Simplifies the extraction of the Pd as a straight Nitric leach later. 

Edit: Remember the vast majority of these are base metal ones not Noble metal ones so unless your gear is really old or enterprise equipment you'll not recover much at all. 

Jon


----------



## g_axelsson (Nov 20, 2019)

Not much will happen with the MLCC in molten tin. To low temperature for anything to happen, the precious metals are locked into the ceramic body.

And as Jon tells you, they learned how to make nickel based MLCC:s around 2000.

Göran


----------



## stella polaris (Nov 21, 2019)

g_axelsson said:


> Not much will happen with the MLCC in molten tin. To low temperature for anything to happen, the precious metals are locked into the ceramic body.
> 
> And as Jon tells you, they learned how to make nickel based MLCC:s around 2000.
> 
> Göran



Was thinking of cooking the tin in high temperature, 800-900 C . It have high boiling point. Can heat it up to 1200-1300 C with avalibe equipment. I never tried to heat tin so high but i see no real problem. (have done bronze) More slag perhaps but it make no diffrence, it will go in to KOH that works on tin slag as well. 

But if its locked in the ceramic body its not much to do about. Grinding perhaps but its a step i want to avoid 

(I sort the tin when depopulating. Old tin and newer lead free. I am aware of the New MLCC so i sort them as well. I also will clean the tin with magnet before melting. Only the good ones remain but the smallest tiny ones are to time consuming picking up.)


----------



## g_axelsson (Nov 21, 2019)

With those conditions... I think you are on your own. I have no idea on how the ceramic barium titanate will react for example. But I think you will have a lot of slag forming and that the MLCC will end up trapped in slag instead of submerged in molten tin. There's quite a large difference in density so it will float on the surface.

Göran


----------



## stella polaris (Nov 21, 2019)

g_axelsson said:


> With those conditions... I think you are on your own. I have no idea on how the ceramic barium titanate will react for example. But I think you will have a lot of slag forming and that the MLCC will end up trapped in slag instead of submerged in molten tin. There's quite a large difference in density so it will float on the surface.
> 
> Göran



You are right. Did not really consider what else could be in the lot. The MLCC might as well be a potential problem in the electro winning. 

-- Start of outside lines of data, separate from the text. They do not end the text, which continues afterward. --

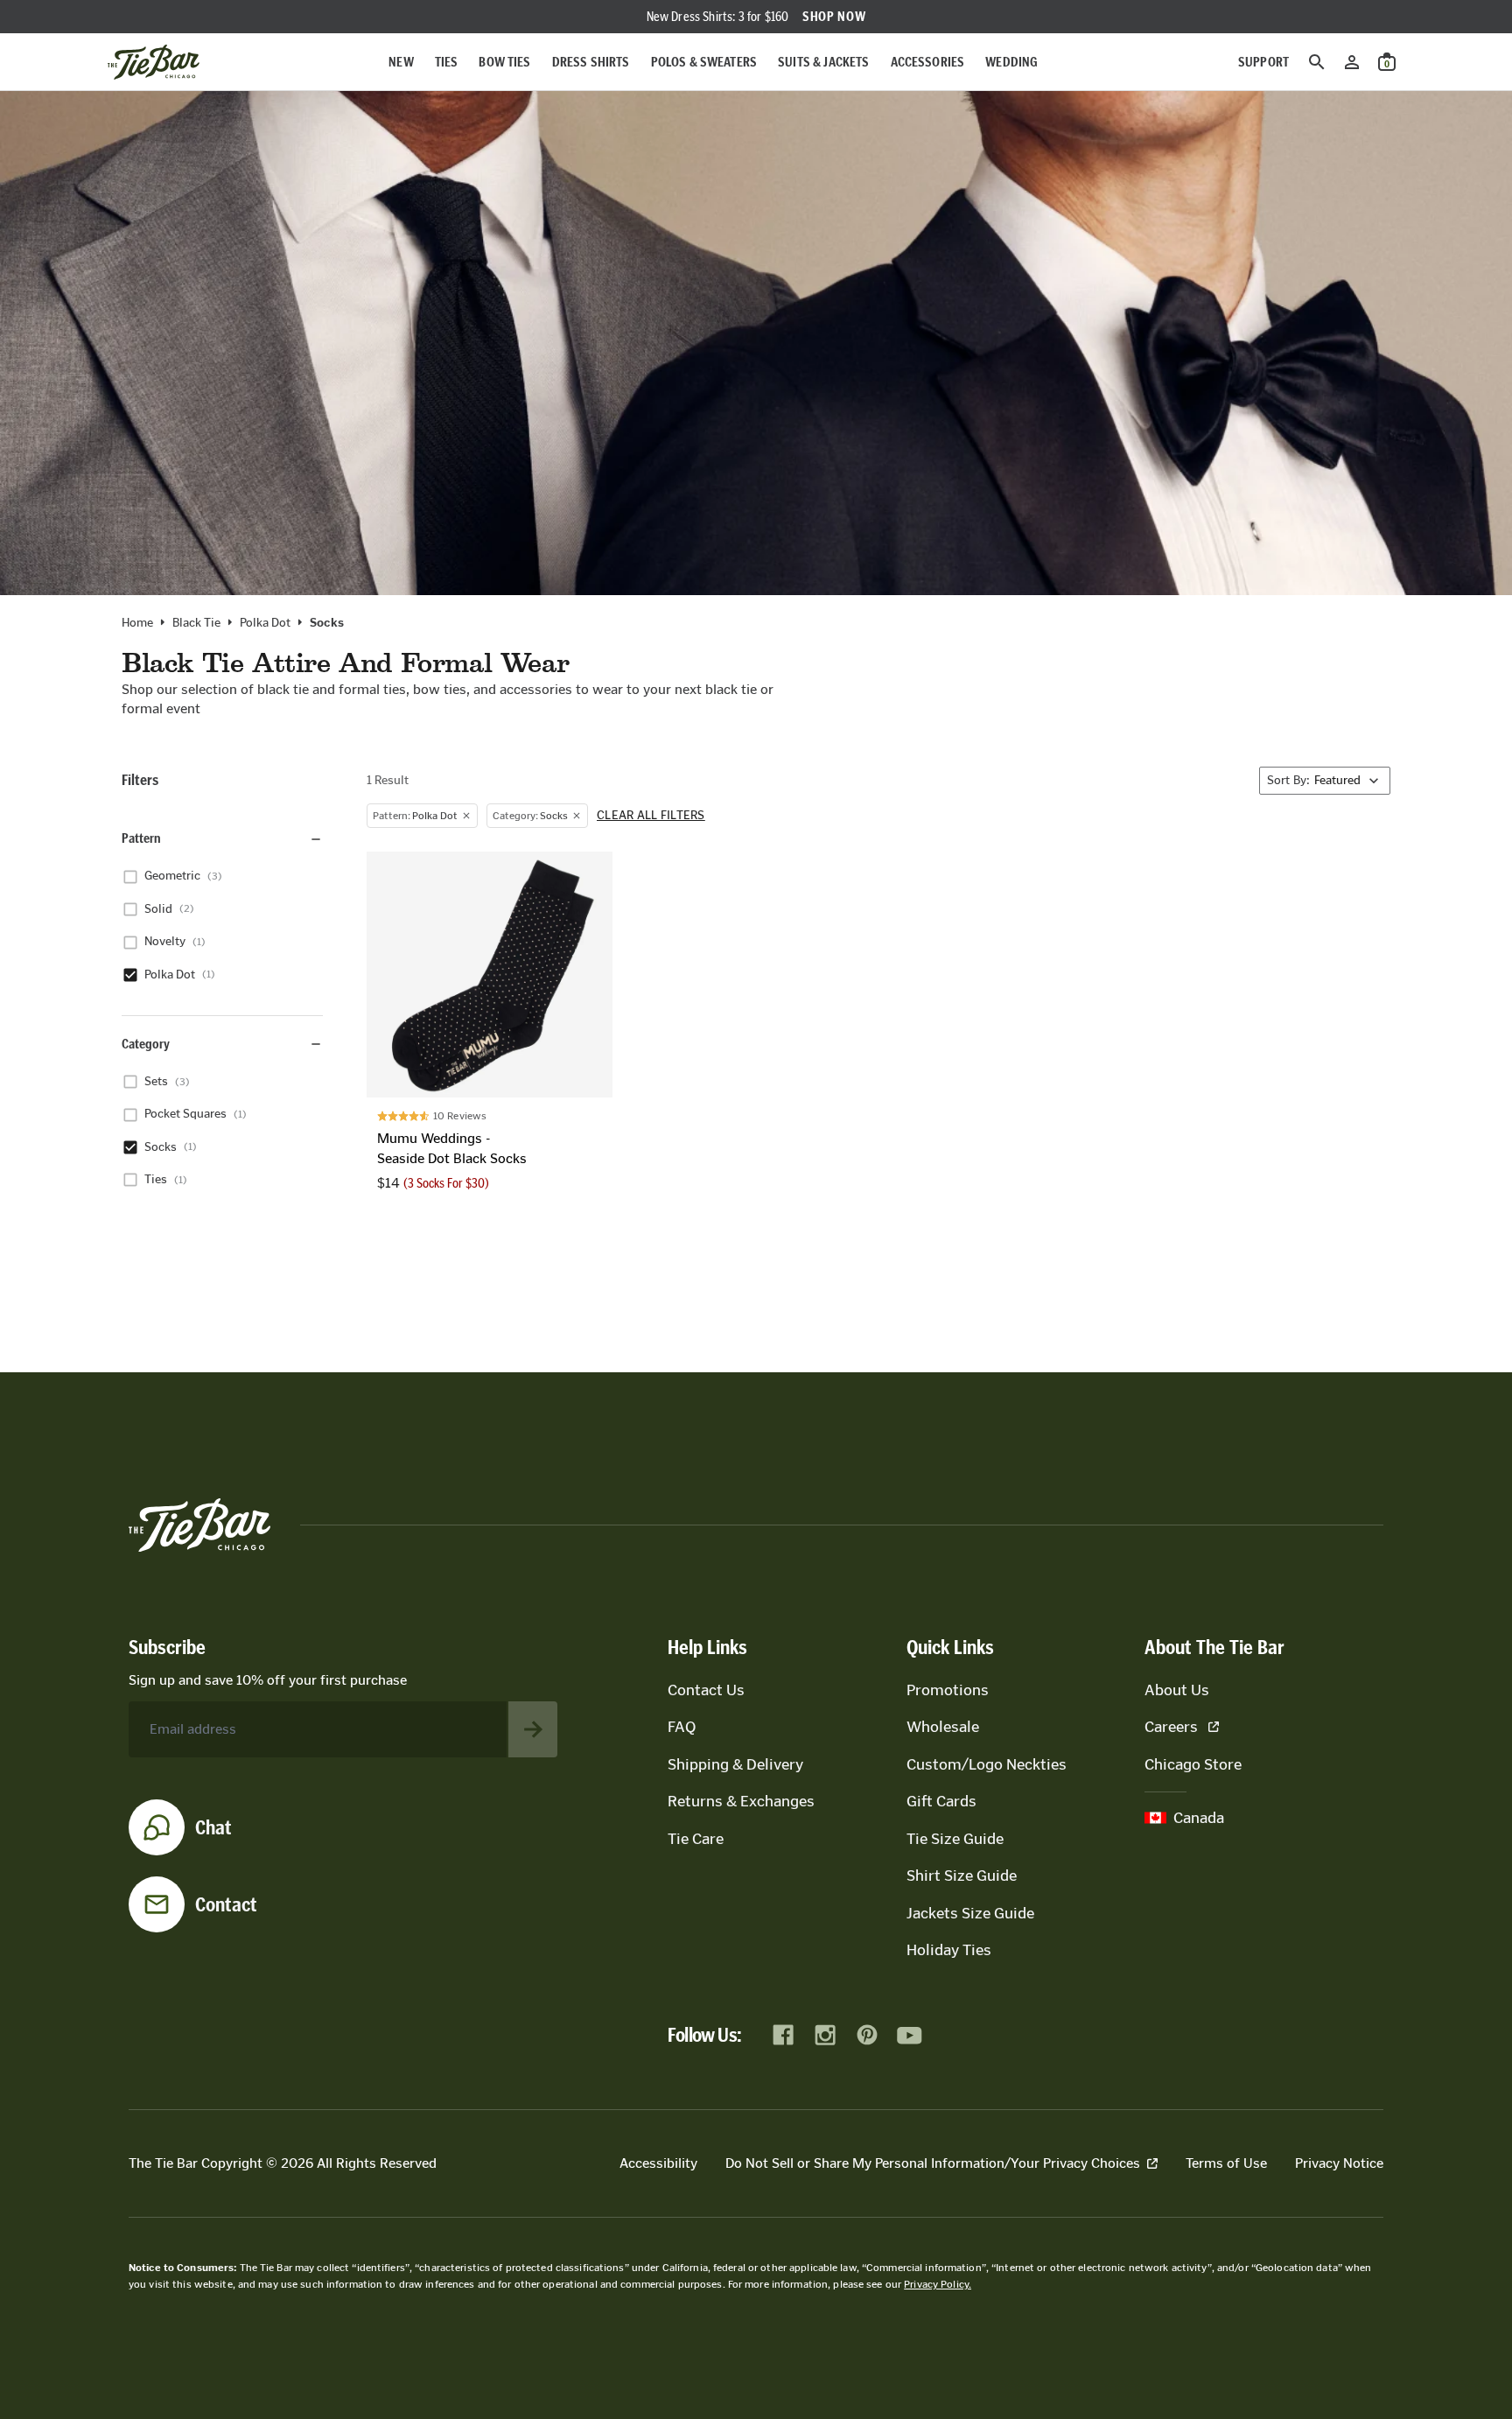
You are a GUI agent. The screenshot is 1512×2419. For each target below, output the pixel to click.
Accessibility (658, 2163)
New (400, 61)
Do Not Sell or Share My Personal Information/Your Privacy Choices (932, 2163)
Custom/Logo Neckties (986, 1764)
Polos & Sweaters (704, 61)
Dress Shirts (591, 61)
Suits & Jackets (823, 61)
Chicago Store (1193, 1764)
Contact (226, 1904)
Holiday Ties (948, 1950)
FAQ (682, 1726)
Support (1263, 61)
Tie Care (696, 1838)
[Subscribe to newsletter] (532, 1729)
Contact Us (706, 1690)
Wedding (1011, 61)
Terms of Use (1226, 2163)
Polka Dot (265, 623)
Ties (446, 61)
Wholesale (942, 1726)
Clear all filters (651, 816)
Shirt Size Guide (961, 1875)
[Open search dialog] (1316, 62)
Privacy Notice (1339, 2163)
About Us (1176, 1690)
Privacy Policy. (937, 2284)
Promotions (947, 1690)
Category (146, 1043)
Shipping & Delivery (735, 1764)
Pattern (141, 839)
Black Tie (196, 623)
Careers (1171, 1726)
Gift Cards (941, 1801)
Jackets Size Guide (970, 1913)
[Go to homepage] (154, 62)
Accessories (928, 61)
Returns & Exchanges (741, 1801)
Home (137, 623)
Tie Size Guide (955, 1838)
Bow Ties (504, 61)
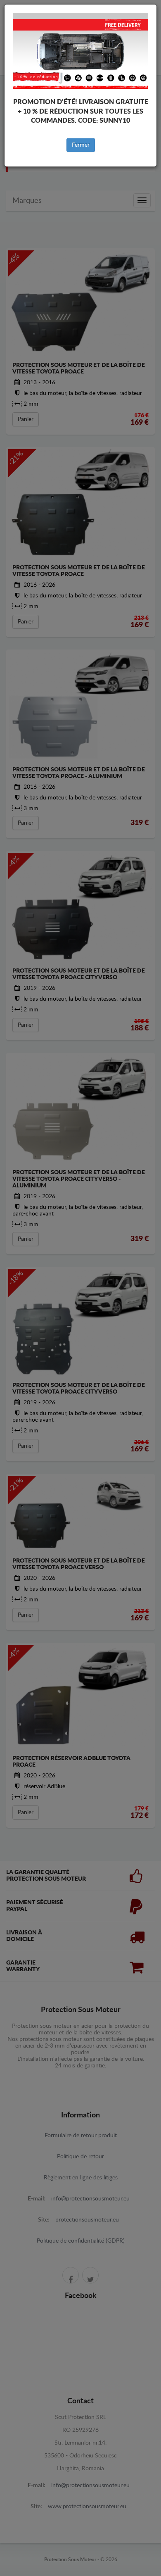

Ill try to just melt it at low temp and skim of slag, MLCC and all other things I did not really consider. That is a nice mess to begin with. :lol: But the feedstock tin gets cleaner. Want to re-use the KOH so go for keeping clean is probably a good idea. The volume slag is quite small and the slag still holds tin and can be worked on later.


----------



## anachronism (Nov 21, 2019)

Why would you want to boil a metal off if you don't need to other than for experimentation purposes because there's no need. Also the type of magnet you use is important for separating the base and noble ones. 

Not sure if you read my post because that's the way to do these.


----------



## stella polaris (Nov 21, 2019)

anachronism said:


> Why would you want to boil a metal off if you don't need to other than for experimentation purposes because there's no need. Also the type of magnet you use is important for separating the base and noble ones.
> 
> Not sure if you read my post because that's the way to do these.





I wondered if i could cook them ( to have it molten a longer period, at higher temperature, in order to the reactions to work. This because they (MLCC) are mixed in, in the solder to be processed. And since i will later collect the slimes (gold, silver) i would not mind if I could have recovered those MLCC ending up in the feedstock buy just cook them in the solder, hoping for them to alloy. Then they would have been done. Now i must recover them or lose them as waste. Never the less I have now dropped the idea.

I am aware of the diffrences in MLCC and how to sort them. Have a half kilo non magnetic but I do not want to go in to palladium before i really know what i do. And the road there is still long. if i started to mess with them now the value of them would probably drop dead.


----------